Lob der Ungerechtigkeit

Ein Nachtrag zur Bush-Wiederwahl. Standard, November 2004

 

Reinhard Heinisch, ein aus Villach stammender, in Pittsburgh lehrender Politologe, wirft mir mangelnde Differenziertheit, gewissermaßen Ungerechtigkeit wegen meines Urteils über die Wiederwahl George W. Bush‘ vor. Ich habe die Vorwürfe geprüft und Folgendes herausgefunden: Der Mann hat recht! Nur meine ich: Angesichts von Leuten wie Folter-Gonzales, dem neuen Justizminister, kann man gar nicht ungerecht genug sein. Da gehe ich gerne entschieden zu weit.

 

Gewiß kann man nahezu jedes Geschehen bis zur finalen Haltungslosigkeit differenzieren – nur wird auf diese Weise auch wieder eine Haltung produziert, bloß eine, die von sich selbst glaubt, sie wäre objektiv. Sicherlich leben auch in den "roten" Bundesstaaten genug "blaue" Wähler. Gewiß haben nicht nur Weiße und viele Hispanics, sondern sogar ein paar gläubige Schwarze für Bush gestimmt, manche womöglich, weil es nicht nur bigotte Weiße ekelig finden, wenn Männer Männer heiraten. Überhaupt kann man nahezu alles verstehen und erklären, nur ist damit noch lange nicht gesagt, dass man es gut finden muss. Und schon gar nicht muss man Dinge allein deshalb gut finden, weil sie nun einmal nicht mehr zu ändern sind. Amerika ist ein tolles und vor allem mächtiges Land. Daraus folgt, schließt Heinisch messerscharf, dass die Amerikaner immer eine gute Hand mit der Auswahl ihrer Präsidenten hatten. Und folglich kann auch die Wahl von Bush nur gut sein. Das ist Rechtshegelianismus der krausesten Art: Das Wirkliche ist vernünftig!

 

Doch gewiß ist Bush nicht der Weltgeist zu Pferde. Aber auch das ist wieder eine Ferndiagnose, die ich "aus mehreren tausend Kilometern Entfernung" erstelle. Zur Ehrenrettung meiner Ferndiagnosen sei aber angemerkt, dass sie sich mit den Nahdiagnosen von ziemlich vielen Leuten decken, die die Chose aus der Nähe verfolgen müssen, Leuten wie Eminem, George Soros, Norman Mailer oderArthur Schlesinger Jr. beispielsweise – ziemlich unterschiedlichen Leuten also. Die Liste ließe sich endlos verlängern.

 

Worauf ich hinaus will, ist, dass Einschätzungen eher kulturell codiert sind und wenig mit Distanz oder Nähe zu tun haben.
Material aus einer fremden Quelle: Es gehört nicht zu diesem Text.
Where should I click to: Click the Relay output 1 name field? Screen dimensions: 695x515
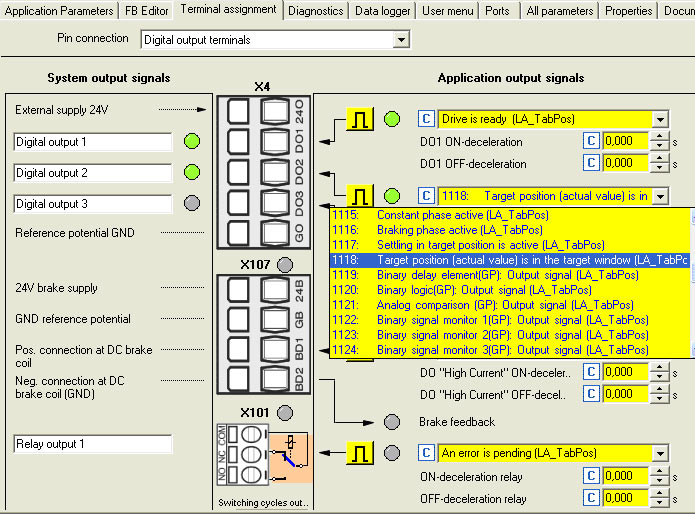click(93, 444)
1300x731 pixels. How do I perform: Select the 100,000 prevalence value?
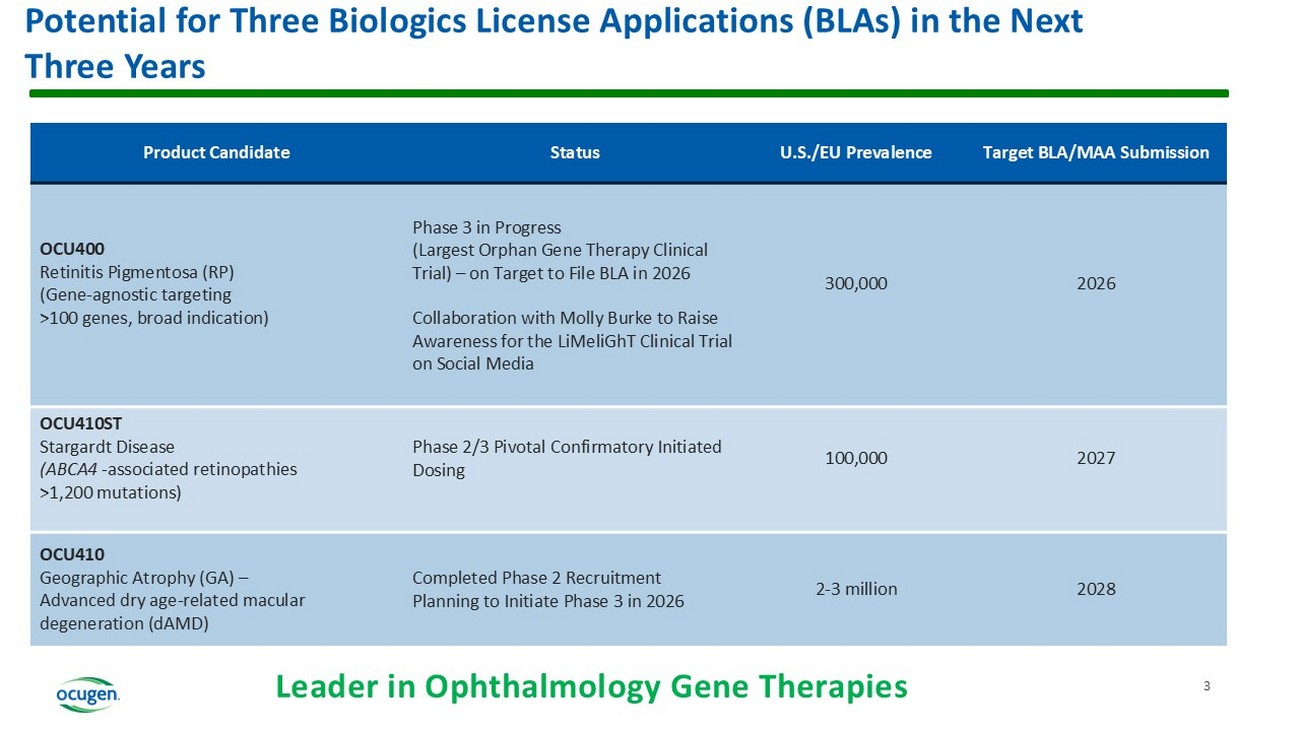click(855, 458)
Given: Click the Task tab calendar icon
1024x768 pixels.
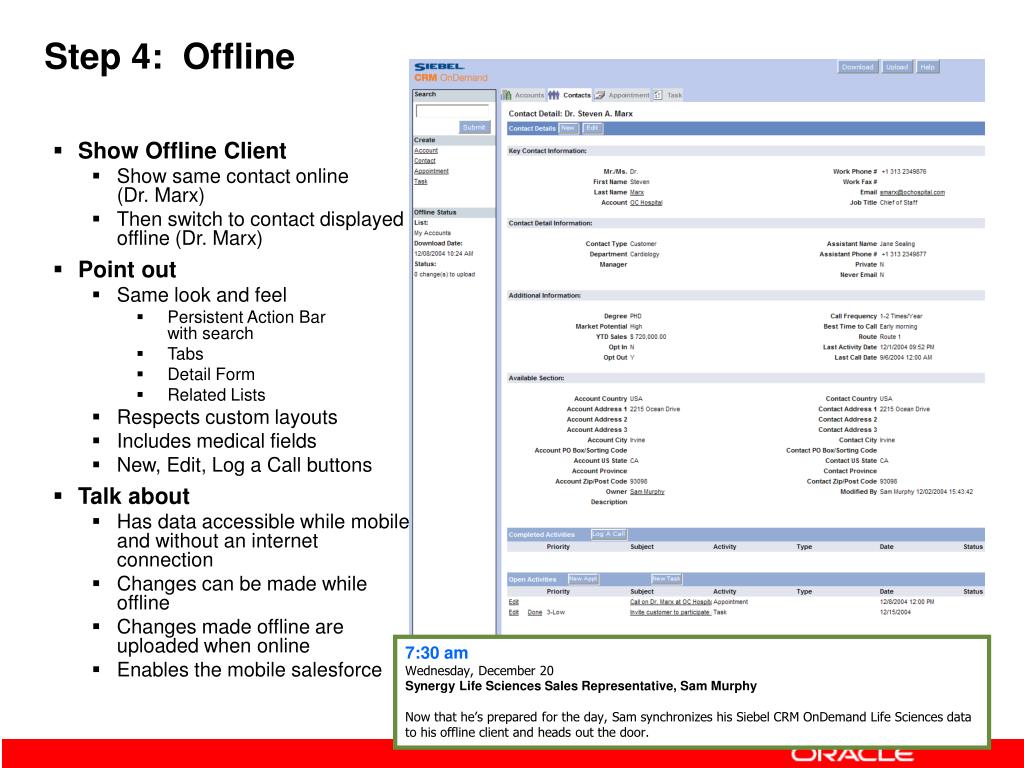Looking at the screenshot, I should point(658,95).
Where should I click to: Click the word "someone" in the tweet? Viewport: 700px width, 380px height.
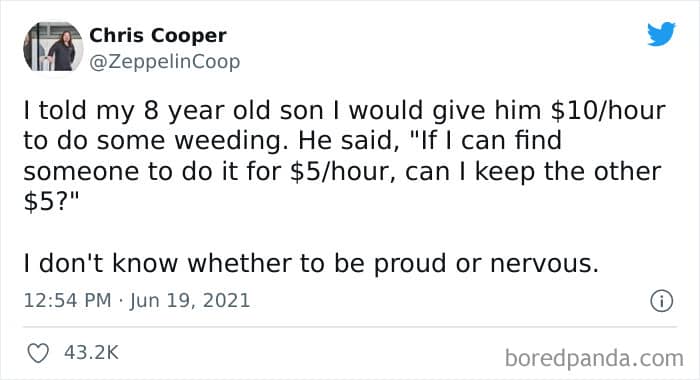pos(81,172)

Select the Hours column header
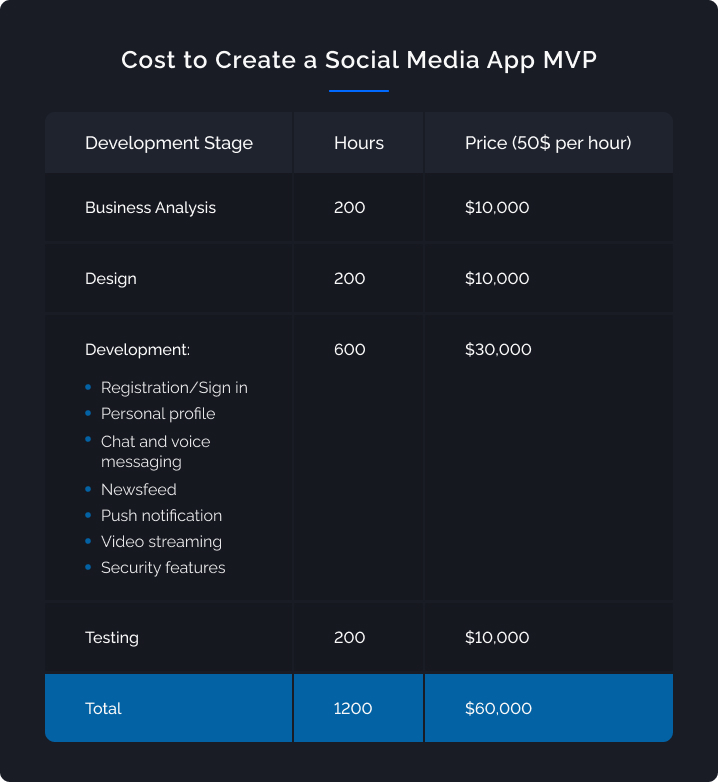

Von Wien besehen können sich die Dinge ziemlich ähnlich ausnehmen wie von New York aus betrachtet, wohingegen sie sich aus Texas wieder völlig anders darstellen: So ähnlich wie, sagen wir einmal, aus Villach. 

 

In den kulturellen Zentren Amerikas herrscht Erschütterung über die "Flyover-States", die am Tropf der prosperierenden Staaten an den Küsten und im Norden hängen und ihnen zum Dank dafür Bush als Präsidenten vorsetzen. In den "Flyover-States" wiederum herrscht dagegen aggressiver Widerwille gegen die elitären Liberalen aus den Metropolen und den Küstengebieten. Zum Teil ist die Bush-Wahl und der Aufschwung der christlichen Rechten auch eine populistische Revolte gegen das, was als Dünkel der urbanen Eliten erscheint.. 

 

Herr Heinisch "versteht" diese Ressentiments der amerikanischen Rechten, so wie er den Erfolg der österreichischen Rechten "versteht" – darum reagiert er so gereizt auf die Empörung aus dem Ausland, die "vor allem den Österreichern bekannt vorkommen" sollte. Und wie uns diese Andeutung bekannt vorkommt: Nicht der Wahlsieg von Fanatikern ist das Problem, vielmehr ist die Empörung darüber der Skandal. Auch dies ein Muster, das dies- und jenseits des Atlantik bekannt ist: der Aufschwung der Rechten und die Skandalisierung der Kritik gehen Hand in Hand wie Laurel und Hardy.

 

Herr Heinisch soll nicht so tun, als befände er sich an einen privilegierten Ort der Erkenntnis, nur weil er mittendrin sitzt. Wir sitzen alle mittendrin, ob in Wien, New York, Memphis oder Mistelbach – und doch wieder alle auf unserem angestammten Platz. Womit wir womöglich wieder etwas über die Aporien der Globalisierung gelernt haben.